Hkànáy

by Shirley Adamson | Dec 28, 2018 | Moose, Wildlife | 0 comments

Traditional knowledge, to me, is generation upon generation of events and experiences carefully preserved in language, stories, names and songs. Lifetimes of information passed from grandparent to grandchild largely unchanged in the telling.

Before I was brought in to Whitehorse to attend public school I spend my formative years in and around the Tàän Män (Lake LeBerge), Kwátän Æyá(Fox Lake) and Tàûllä (Little Fox Lake) areas living, hunting and trapping, listening to the stories of how my ancestors travelled the land observing the changes as they came.

That’s how it was. Puttering about along side my grandfather Frankie Jim, while I watched him cutting moose meat he told me this story.
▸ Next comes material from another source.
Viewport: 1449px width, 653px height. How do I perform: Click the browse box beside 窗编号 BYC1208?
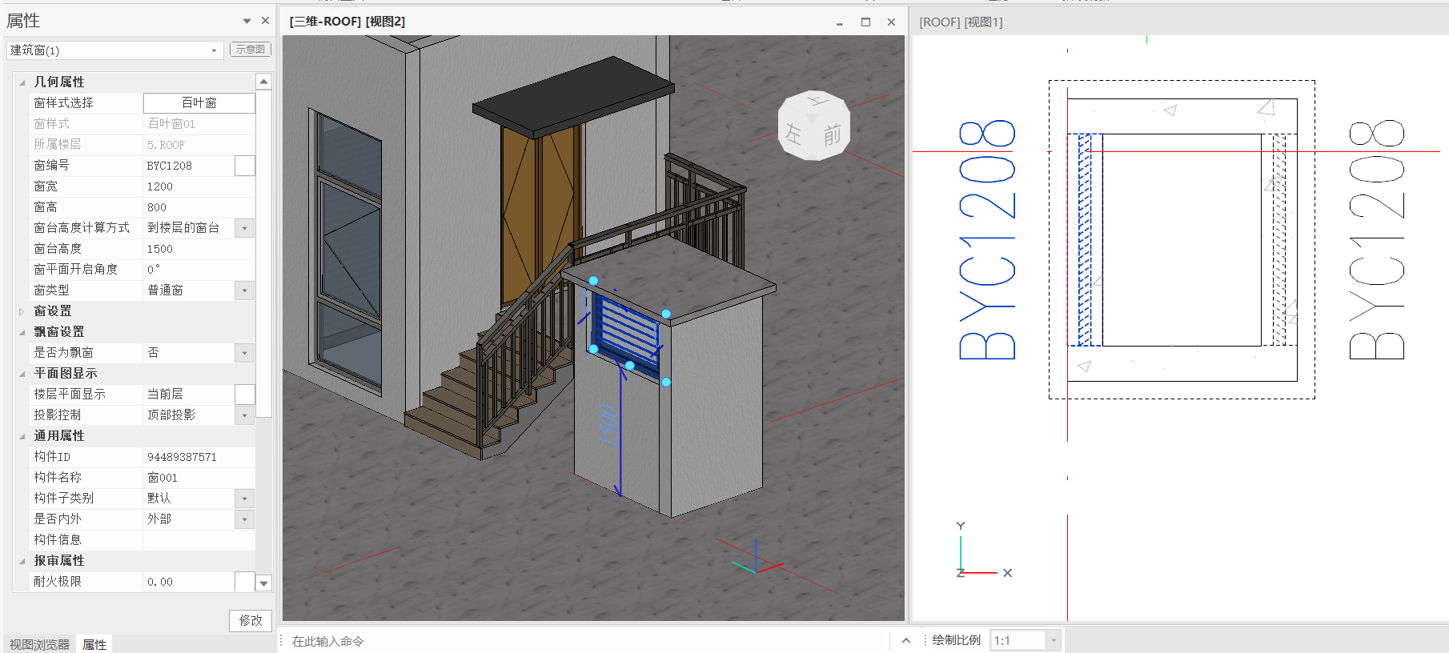coord(245,166)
“You know” he said “I was hunting by myself when I came to this big animal with big horns…I never saw that kind of animal before but I needed to get food.”

…but that was the first time I see that; before I only hunted caribou, there was no moose around then.

“I killed it, opened it up and cleaned the insides…” he said “…then I went back to where the people were to let them know so they could come to help me pack the meat out”.

“I told the old men about the animal I killed” he said “when they saw what I got, they told me it was a moose, they knew about it, but that was the first time I see that; before I only hunted caribou, there was no moose around then” he told me. “I was just a young man, “ he said “maybe twelve or thirteen years old”.

My grandfather was from Hutchi, born probably in the second to last, or, the last decade of the 1800’s and he’s passed away some time ago now. I think of him and Gramma Celia often and I share their teachings with my children and my grandchildren.

I tell the stories I heard as a child to underpin the southern tutchone language and history that I pass along within my family hoping they appreciate, as I do, the incredible wealth of knowledge left by our ancestors.

I teach them the names of the moose that now outnumber caribou on the lands where I grew up;

  • Hkànáy – moose
  • Dänjii – bull moose
  • Dàghür – cow moose
  • Chi’urà – yearling moose
  • Dèsia – calf moose

as well as a couple of words for caribou;

  • Mezi – caribou
  • Mezi dèsia – calf caribou.

The moose and the caribou are used almost in its entirety for food, shelter, clothing, footwear, utensils, tools and toys.

There are three moose resident at the Yukon Wildlife Preserve; using the southern tutchone words for moose, see if you are able to identify each when you next visit their pasture.

Shirley Adamson

Shirley Adamson

Shirley Adamson is an Elder of the Tagish Nation. She is a member of the Yukon Wildlife Preserve Operating Society Board of Directors and chairs its Animal Care and Use Committee.